补锌通过激活AKT-Nrf2-MT信号通路预防糖尿病肝损伤的研究

Oxidative stress is the key pathogenesis of diabetes-induced liver injury. Zinc is one of the most important metallic element for human, which induces antioxidative effect. As we know, zinc deficiency is the one of the key feature of diabetes. Our preliminary studies indicated zinc supplementation can efficiently prevent diabetes-induced liver injury. But the preventive mechanism of zinc is still unclear. Both metallothionein (MT) and nuclear factor-E2 related factor2 (Nrf2) are well-known antioxidant and their expression are significantly suppressed under diabetic condition. Our previous studied showed that zinc deficiency further decreased the expressions of hepatic MT and Nrf2 in diabetic mice. But the phenomenon can be reversed by zinc supplementation. An recent study demonstrated that MT is downstream of Nrf2 and partially mediates sulforaphane prevention of diabetic cardiomyopathy. Therefore whether Nrf2 and MT mediated zinc-induced hepatic protective effect via same signaling pathway is still unknown. Additionally, under certain circumstances, zinc induces antioxidative effect via activation of Akt signaling pathway. Other studies mention that Akt activation is also required for induction of Nrf2 expression and activation. Based on the above evidence and preliminary studied, the objective of the present project is to explore whether Akt-Nrf2 mediated zinc induced prevention on diabetic liver injury via MT-dependent or MT-independent pathway. In order to do that, we will apply multiple transgenic mice, in combination of mechanistic studies in vitro, to evaluate the role of Nrf2, MT or Akt in zinc induced prevention on diabetic liver injury, respectively; and to identify whether Akt-Nrf2-MT signaling pathway mediated zinc-induced liver protection in type 2 diabetic mice.

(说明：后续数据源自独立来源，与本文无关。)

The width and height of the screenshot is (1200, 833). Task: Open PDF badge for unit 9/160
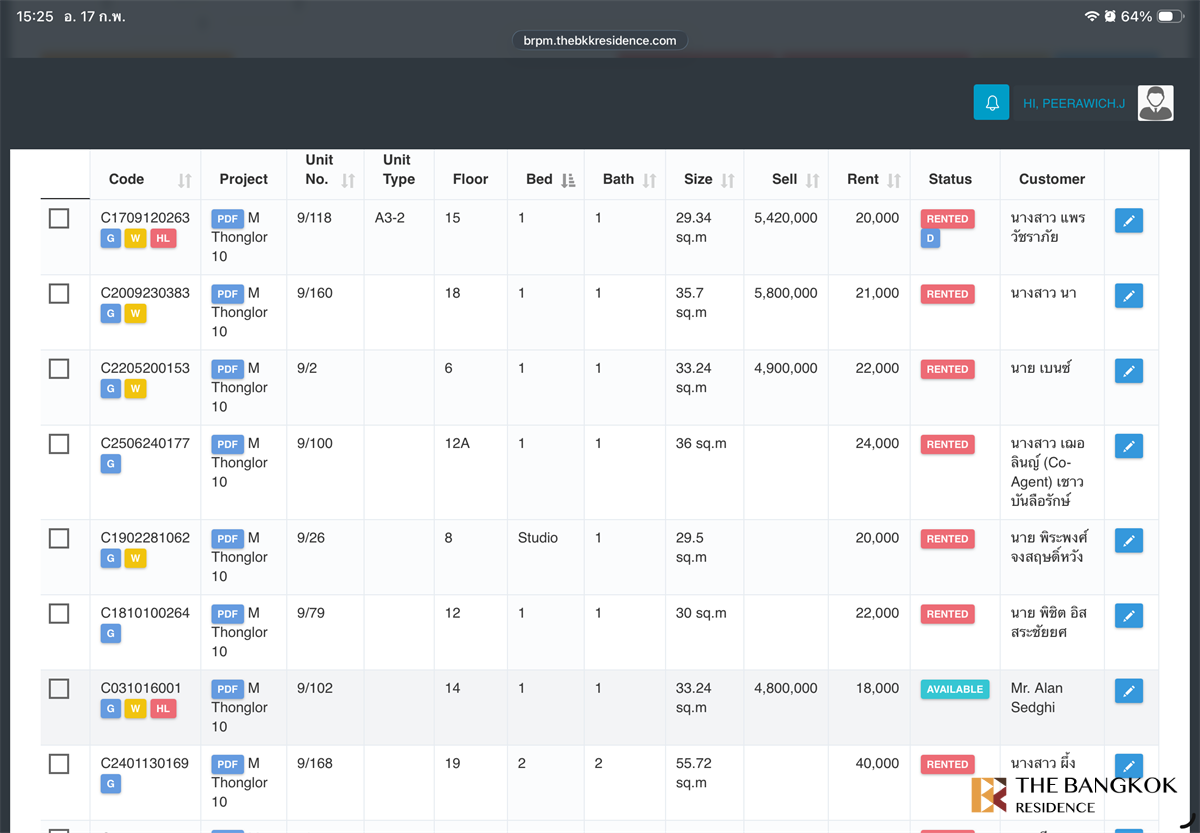(x=227, y=294)
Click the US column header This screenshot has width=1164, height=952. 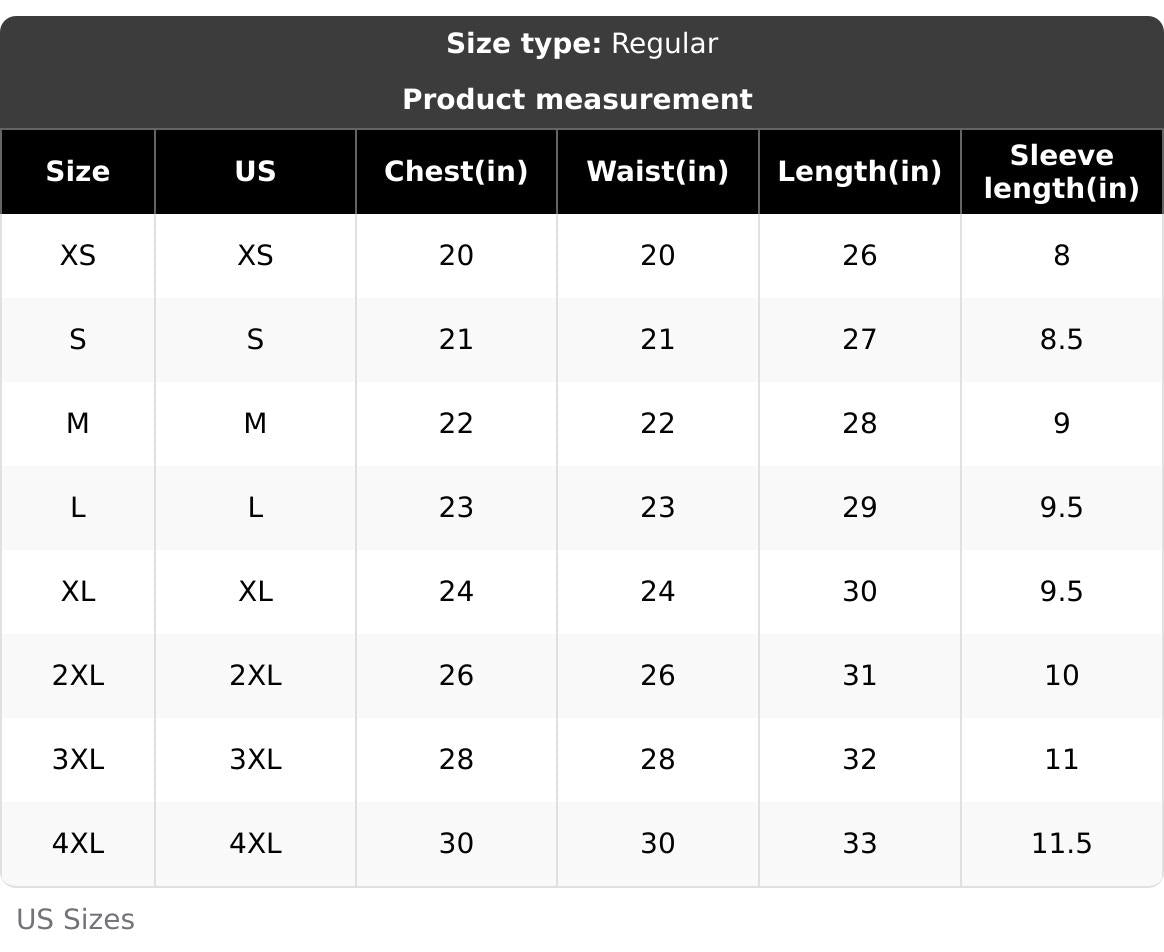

氧化应激是糖尿病肝损伤的关键致病机制。锌是机体内的重要金属元素且与抗氧化关系密切。已知锌缺乏是糖尿病的重要特征，我们前期研究证实补锌能有效预防糖尿病肝损伤，但其保护机制仍不明确。金属硫蛋白（MT）及核因子E2相关因子2（Nrf2）是机体内重要的抗氧化蛋白，在糖尿病状态下表达降低。预实验显示祛锌能进一步降低糖尿病小鼠肝脏MT及Nrf2的表达，这一现象在补锌后能被改善。证据显示Nrf2可以调控MT生物学作用的发挥。在某些情况下锌能通过激活Akt发挥抗氧化作用。另外Akt活化也能调控Nrf2的表达及功能发挥。本课题目标是探索补锌治疗是否通过激活Akt-Nrf2信号通路诱导的MT依赖性或非依赖性抗氧化效应预防2型糖尿病肝损伤。本课题将采用多种转基因小鼠并配合体外研究，解析Nrf2、MT及Akt在锌诱导的肝脏保护中的作用，明确Akt-Nrf2-MT信号通路是否是介导锌预防2型糖尿病肝损伤的分子机制。

已知肝脏是糖尿病损伤的主要靶器官之一。研究显示近年来由终末期肝病导致死亡的糖尿病患者数量逐年增加，已经成为威胁糖尿病患者生命健康的重要并发症。确凿证据显示氧化应激是导致糖尿病肝损伤的关键分子机制。锌是维持人类正常生命活动的重要微量元素，在诱导抗氧化方面发挥着卓越作用，有报道指出锌能通过调节AKT激酶活性影响核因子E2相关因子2（Nrf2）和金属硫蛋白（MT）发挥抗氧化作用。课题组前期研究证实缺锌能加重糖尿病肝损伤；而补锌能有效预防糖尿病肝损伤。基于上述线索本课题旨在探索抗氧化在补锌预防糖尿病肝损伤中的作用，同时解析AKT、Nrf2以及MT在补锌诱导抗氧化作用预防糖尿病肝损伤中扮演的角色和相互关系。课题组紧紧围绕研究目标，积极跟踪前沿，创造性的完成了如下研究工作：（1）为明确MT在补锌预防糖尿病肝损伤的作用，课题组引入MT-KO小鼠并利用高脂饮食配合药物刺激诱导2型糖尿病模型，后给予补锌处理。研究证实MT缺失加剧糖尿病肝损伤同时阻断补锌诱导的肝脏保护作用，表明MT参与介导补锌对2型糖尿病肝损伤的预防作用；（2）为明确Nrf2在补锌预防糖尿病肝损伤的作用及其对肝源性MT表达的影响，课题组引入Nrf2-KO小鼠并利用高脂饮食配合药物刺激诱导2型糖尿病模型，后给予补锌处理。研究证实Nrf2缺失加剧糖尿病肝损伤，并且阻断补锌诱导的肝脏保护作用及其对肝脏MT表达的正向调控作用，表明Nrf2-MT参与介导慢性补锌处理对2型糖尿病肝损伤的预防作用；（3）利用高脂饮食配合药物刺激诱导2型糖尿病模型，后给予补锌处理和/或Akt抑制剂处理。研究证实Akt抑制能阻断补锌诱导的肝脏保护作用同时阻断补锌对肝脏Nrf2和MT活性/表达的正向调节作用，表明补锌对糖尿病肝损伤的预防作用是通过激活Akt-Nrf2-MT抗氧化信号通路而实现的。.通过该课题的研究，本课题组发表高水平SCI研究论文3篇（皆有标注），课题负责人受邀参加浙江省内分泌学会并做口头发言（2020）。同时本课题资助培养硕士研究生2名。